課題内容 1:
以下の魚フライに関するコラムについて、次の記述 (a)〜(c) がそれぞれ内容と一致するかを「はい」または「いいえ」で答え、判断の根拠となる箇所をコラムから正確に引用してください。
(a) 英語で魚フライを表す言い方は fish fry である。
(b) 例文 4 の訳例 B では、registered user を「ユーザー登録されている方」と訳している。
(c) 過去分詞と名詞の順序を逆にするだけで、どのケースでも自然な日本語になる。

本文:
—————
コラム4: フライにされた魚
ホームページなどの文章を読んでいると、以下のような不自然な日本語に出くわすことがよくあります。
英語では、この [過去分詞 + 名詞] という表現がよく使われます。私たちは、過去分詞は「〜された」と訳すと習ってきました。駆け出しの翻訳者だったころ、Kunishiro はこの「〜された〜」という表現に大きな違和感を覚え、もっと日本語らしい日本語に訳せないものだろうかと考えていました。
そんなとき、魚フライを見て思いました。魚フライは、英語では fried fish というでしょう。(ちなみに、fish fry は、釣った魚を揚げて食べるピクニック; 魚を揚げながらする夕食 [ランダムハウス英語辞典より] という意味のようです)。私たちは、日常会話で「フライにされた魚を食べた」などとは決して言いません。そうです。日本語と英語では、過去分詞と名詞がまったく逆になっていることに気が付いたのです。つまり、英語では「フライにされた魚」と表現するのに対して、日本語では「魚(の)フライ」と表現するということです。
そこで、ほかのケースでも [過去分詞 + 名詞] → [名詞(の) + 過去分詞(を名詞化したもの)] と、語順を逆にすることができないかと考えてみました。
訳例 A: [過去分詞 + 名詞] を「〜された〜」と訳した例
訳例 B: 過去分詞と名詞の語順を逆にして訳した例
例文 1
The report did not mention the proposed improvement.
訳例 A: 報告書には、提案された改善に関する記述がなかった。
訳例 B: 報告書には、改善案に関する記述がなかった。
例文 2
These efforts will lead to an integrated production environment.
訳例 A: このような取り組みが、統合された生産環境につながる。
訳例 B: このような取り組みによって、生産環境の統合が実現する。
例文 3
The documented instructions must be maintained by the quality control section.
訳例 A: 文書化された指示は、品質管理課が管理すること。
訳例 B: 指示書は、品質管理課が管理すること。
例文 4
If you are a registered user, click here.
訳例 A: 登録されたユーザーは、ここをクリックしてください。
訳例 B: ユーザー登録されている方は、ここをクリックしてください。
単純に、過去分詞と名詞の順序を逆にするだけでは日本語として成立しないケースもあります。以下の例では、「A された B」を「B を A する」や「B が A される」 と訳すと自然な日本語になります。
例文 5
The market research resulted in many improved products.
訳例 A: 市場調査によって、多くの改善された製品がもたらされた。
訳例 B: 市場調査を実施した結果、多くの製品が改善された。
例文 6
This plan requires improved service and enhanced technology.
訳例 A: この計画では、改善されたサービスと強化された技術が必要とされる。
—————
課題用データ:
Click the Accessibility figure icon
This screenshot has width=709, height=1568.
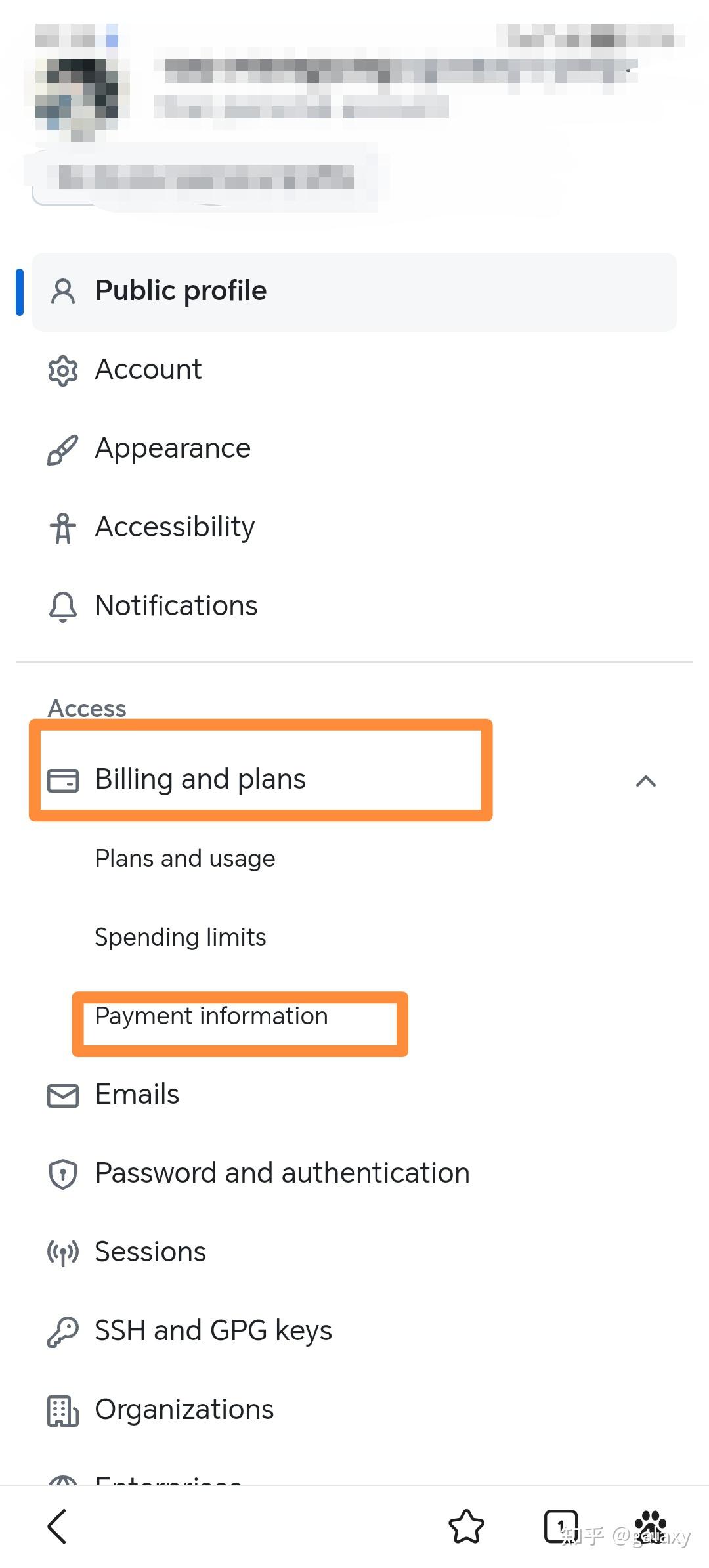(63, 529)
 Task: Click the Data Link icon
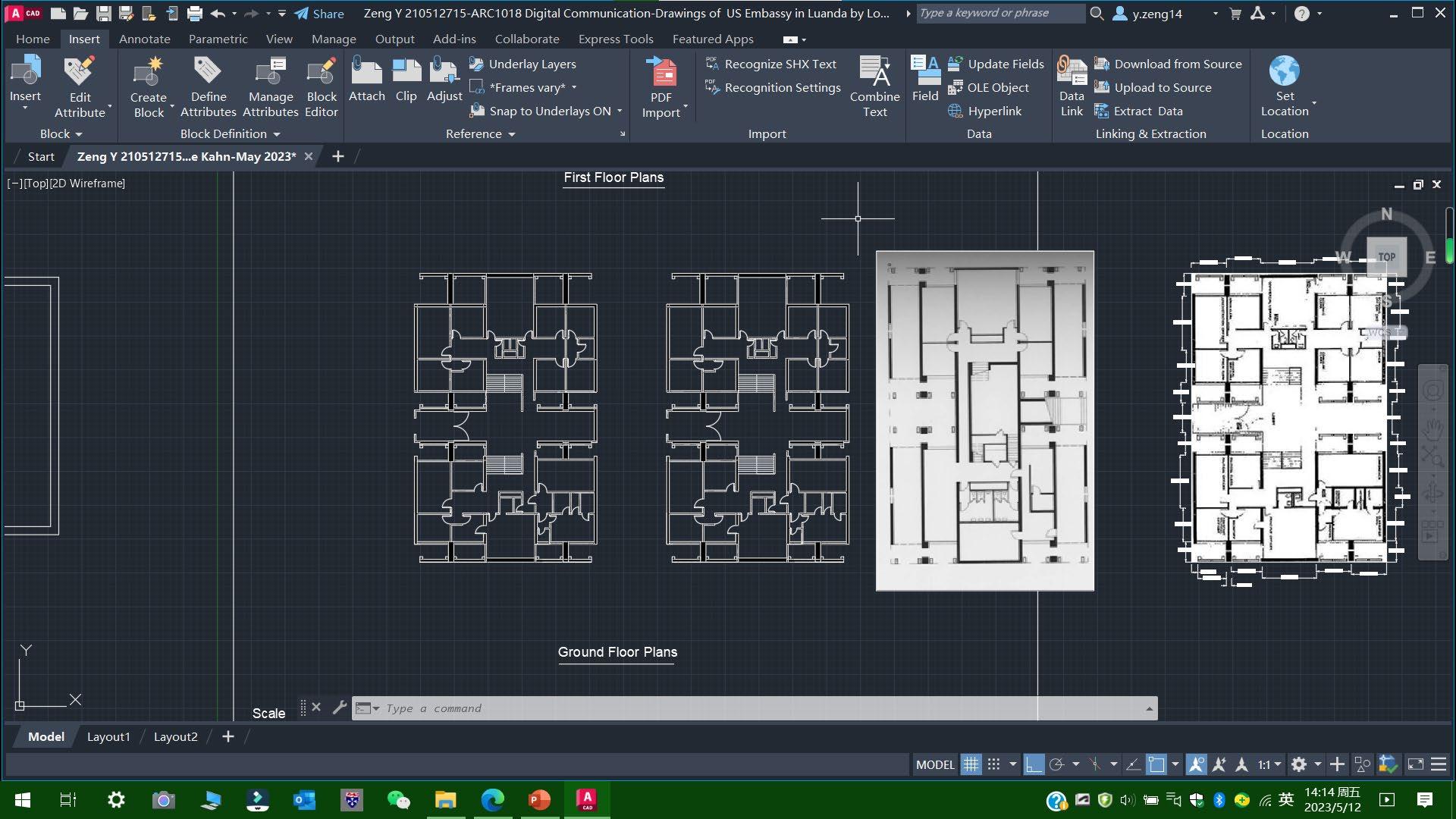(x=1072, y=74)
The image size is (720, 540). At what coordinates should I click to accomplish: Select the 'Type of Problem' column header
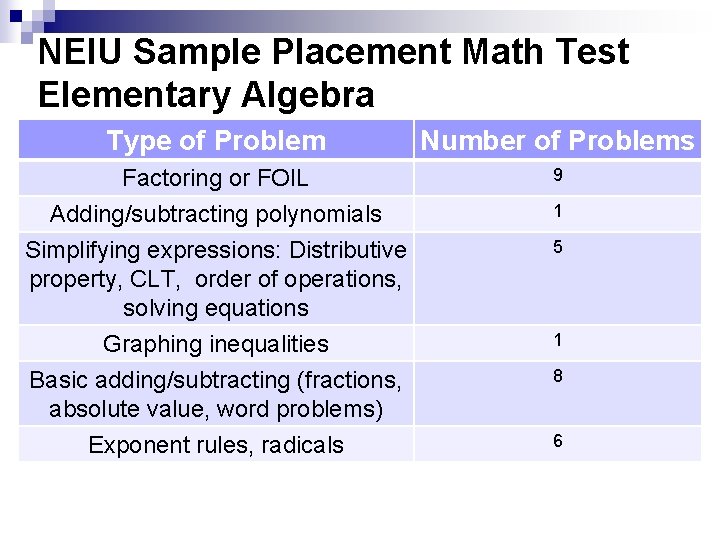pyautogui.click(x=216, y=141)
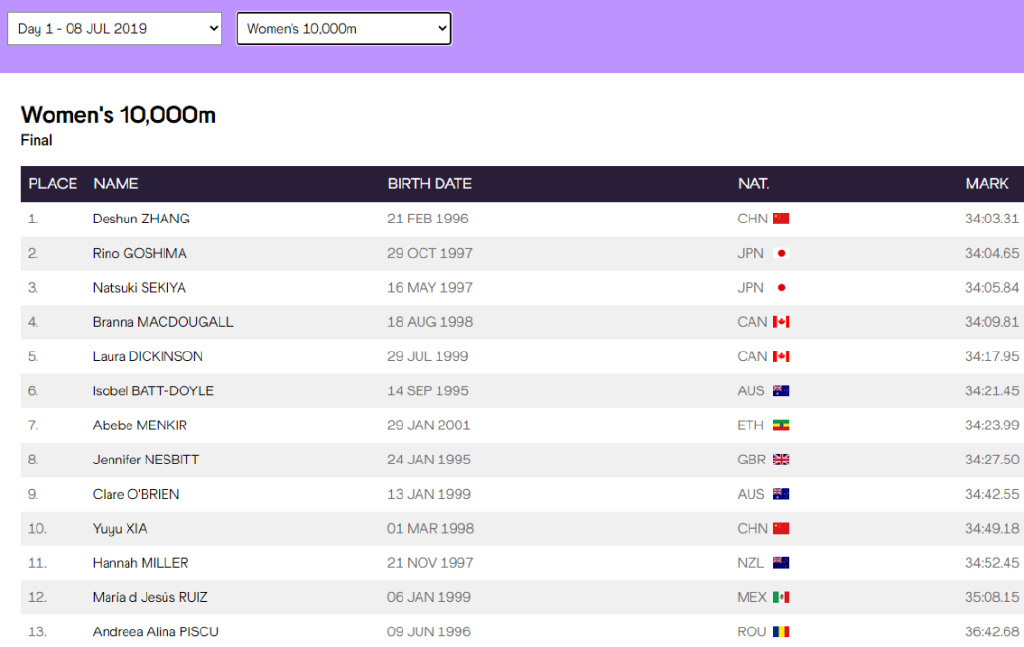Click the PLACE column header
Screen dimensions: 1024x647
(x=53, y=184)
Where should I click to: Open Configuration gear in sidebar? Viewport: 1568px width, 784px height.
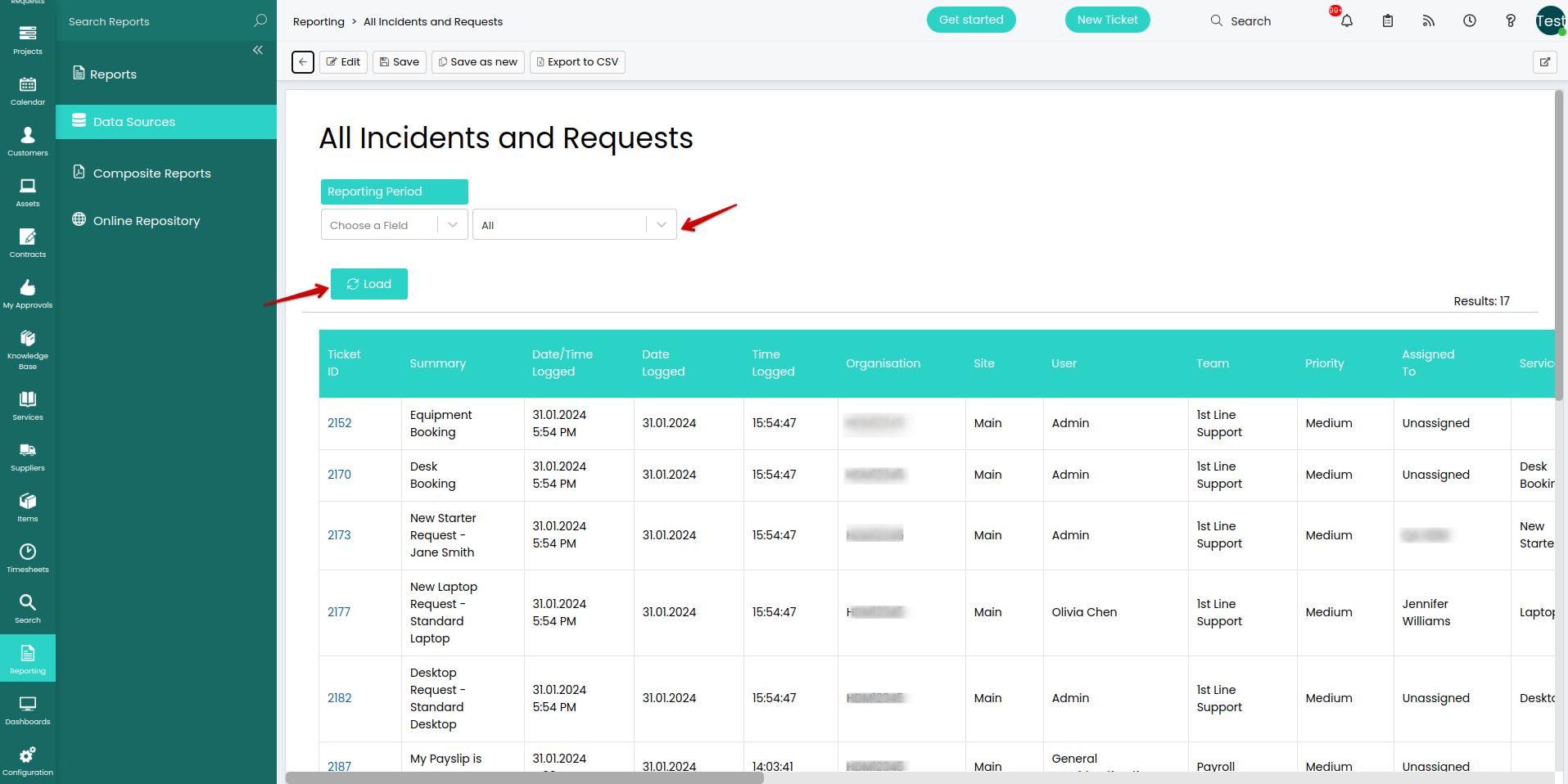point(28,760)
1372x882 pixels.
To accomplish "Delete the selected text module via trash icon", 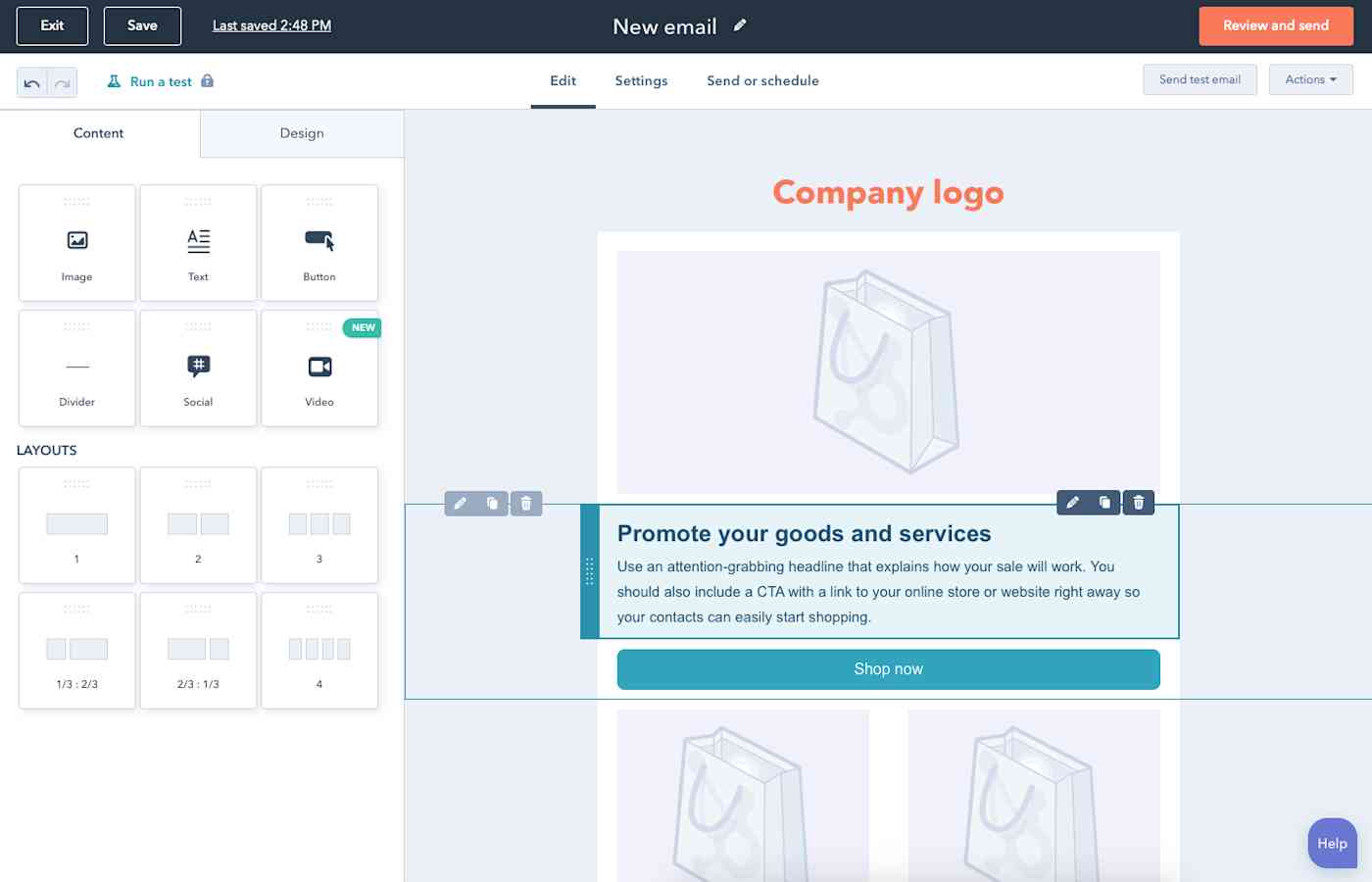I will tap(1138, 503).
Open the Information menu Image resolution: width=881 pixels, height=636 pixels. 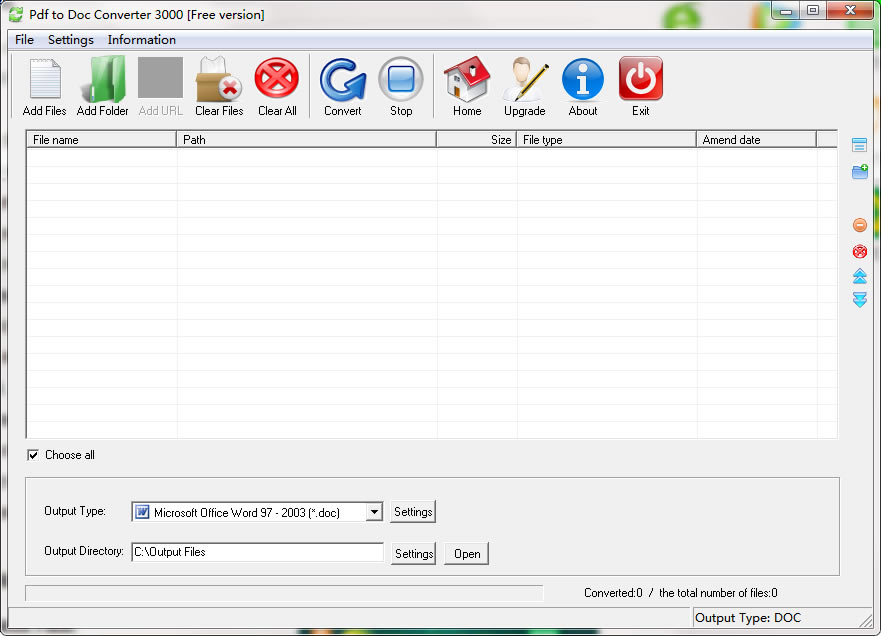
—————
課題内容 2: 上の一覧で、文字列「should」を含む行はいくつありますか。大文字と小文字を区別して数え、数値のみを答えてください。

解答例 1:
(a) いいえ。「魚フライは、英語では fried fish というでしょう。」
(b) はい。「訳例 B: ユーザー登録されている方は、ここをクリックしてください。」
(c) いいえ。「単純に、過去分詞と名詞の順序を逆にするだけでは日本語として成立しないケースもあります。」

解答例 2: 2